Joo-yeon turns out to be a well-connected victim: that fiancé of hers is a National Intelligence agent and her father is a retired police chief. Soo-hyeon decides to take two weeks off work and advantage of Joo-yeon’s father’s access to police files in order to track down her killer and make him pay – with interest.
From here on in, director Jee-woon Kim never takes his foot off the accelerator. In a taste of things to come, even the tale of Joo-yeon’s grisly demise is stretched out to breaking point and then just a teensy bit further: let’s just say that in the world of I Saw the Devil, death is not the end.

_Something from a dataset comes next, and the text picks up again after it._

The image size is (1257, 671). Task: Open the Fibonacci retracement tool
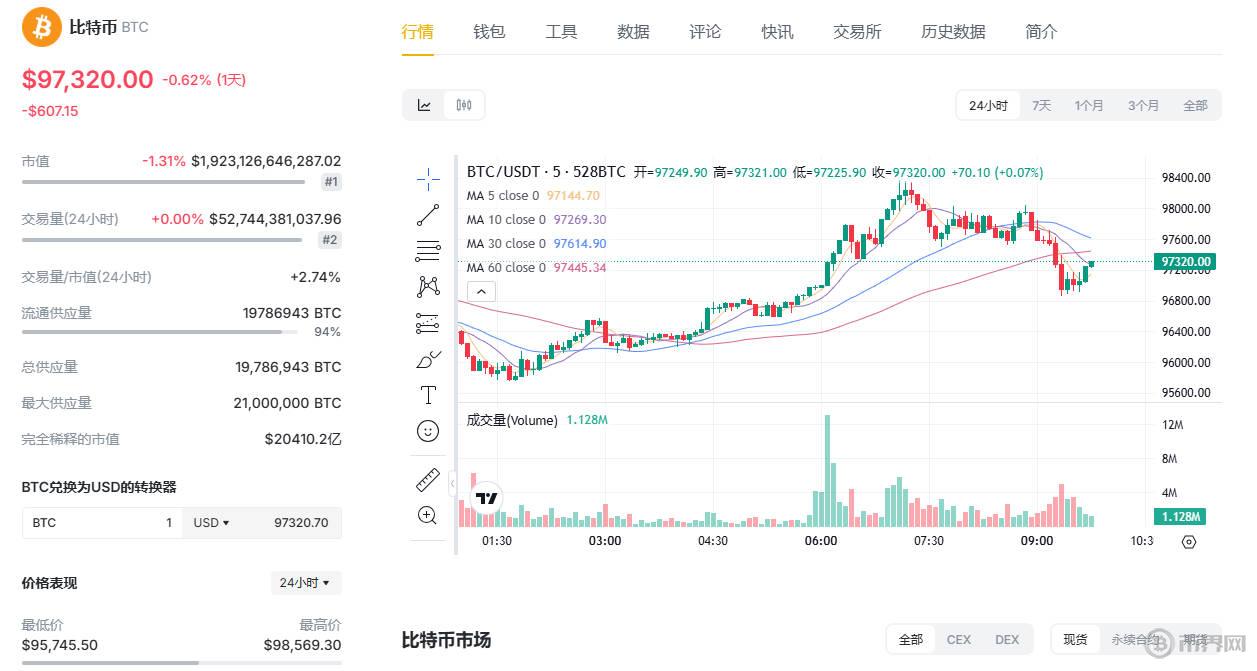pos(428,250)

A gripping, and very violent, game of cat and mouse unfolds: the great twist being that the mouse is a serial killer and sexual sadist, and the cat is in moral turmoil as his taste for bloody vengeance starts to eat him alive. Soo-hyeon, played by Korean heartthrob Byung-hun Lee, and Min-sik Choi (the Old Boy himself) as Kyung-Chul seem to revel in the sheer physicality of their roles. No wonder by the end I felt like I needed a nap. Less assured films would have you wondering how on earth it is that the police can’t catch either of them, what with the huge piles of bodies that they’re leaving in their wake like some sick version of Hansel and Gretel’s breadcrumbs, but Kim isn’t making a police procedural. He doesn’t give a fat rat’s about those sort of humdrum details and he doesn’t give you time to think about them either. By making Kyung-Chul such an evil sod, you can’t help but hope for Soo-hyeon to turn up and deal out his own form of exquisite agony. Kim makes the audience complicit in Soo-hyeon’s crimes and, worse than that, cheer on his weakening grip on his own humanity.

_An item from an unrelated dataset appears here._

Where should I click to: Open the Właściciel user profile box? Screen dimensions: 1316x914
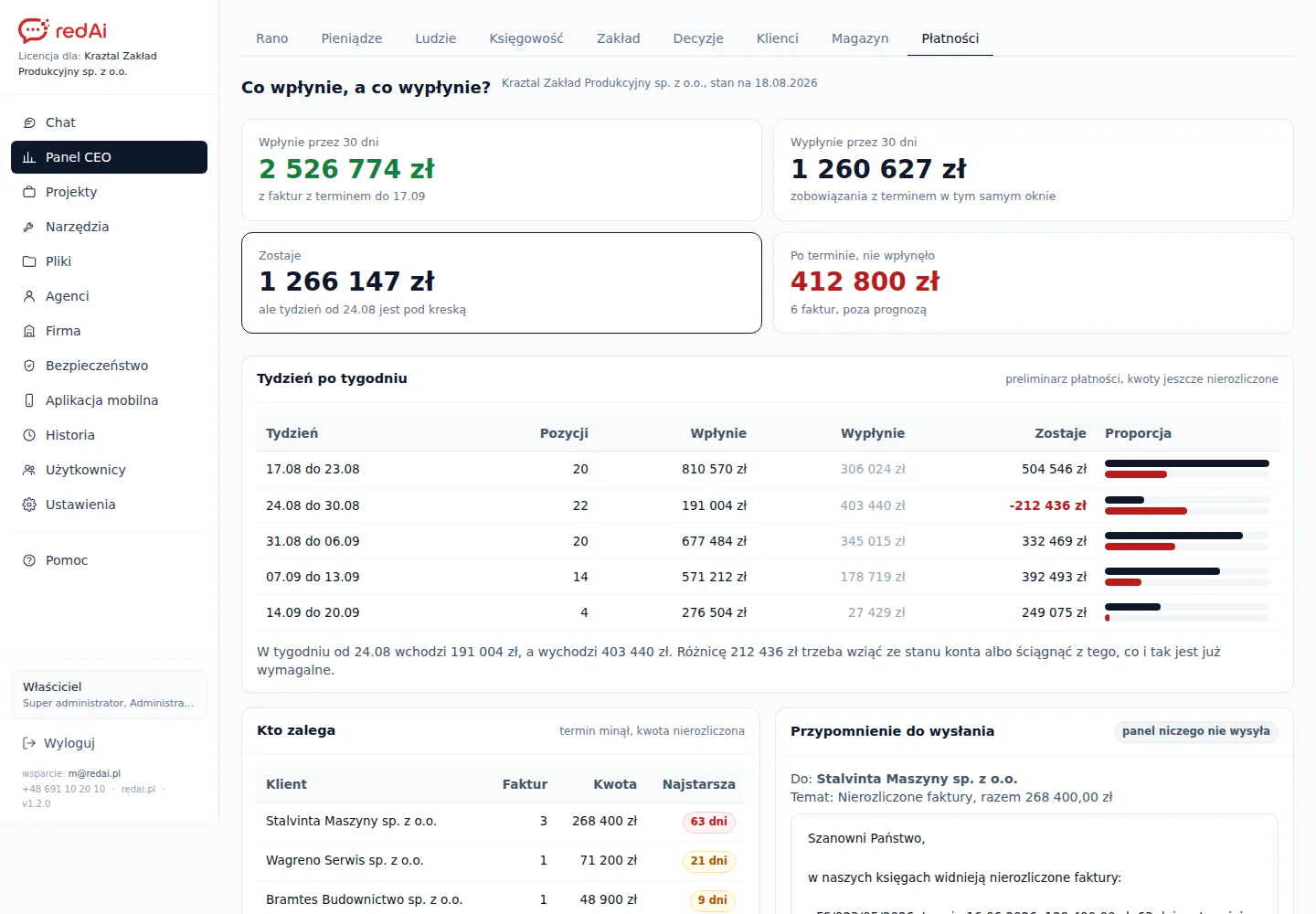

Every scene culminates in a visceral punch of such magnitude that a creeping suspicion developed that Kim had nothing left for the dénouement. Well, as Soo-hyeon and Kyung-Chul keep assuring each other, it is not wise to underestimate your opponent. “I fear nothing. Pain has no meaning to me. So what are you going to do?” The answer is, of course, disgusting, morally reprehensible and a fitting reward for any audience member who has survived the preceding 141 minutes without curling up in a corner and whimpering for a nurse. You will never look at anyone wearing headphones the same way again.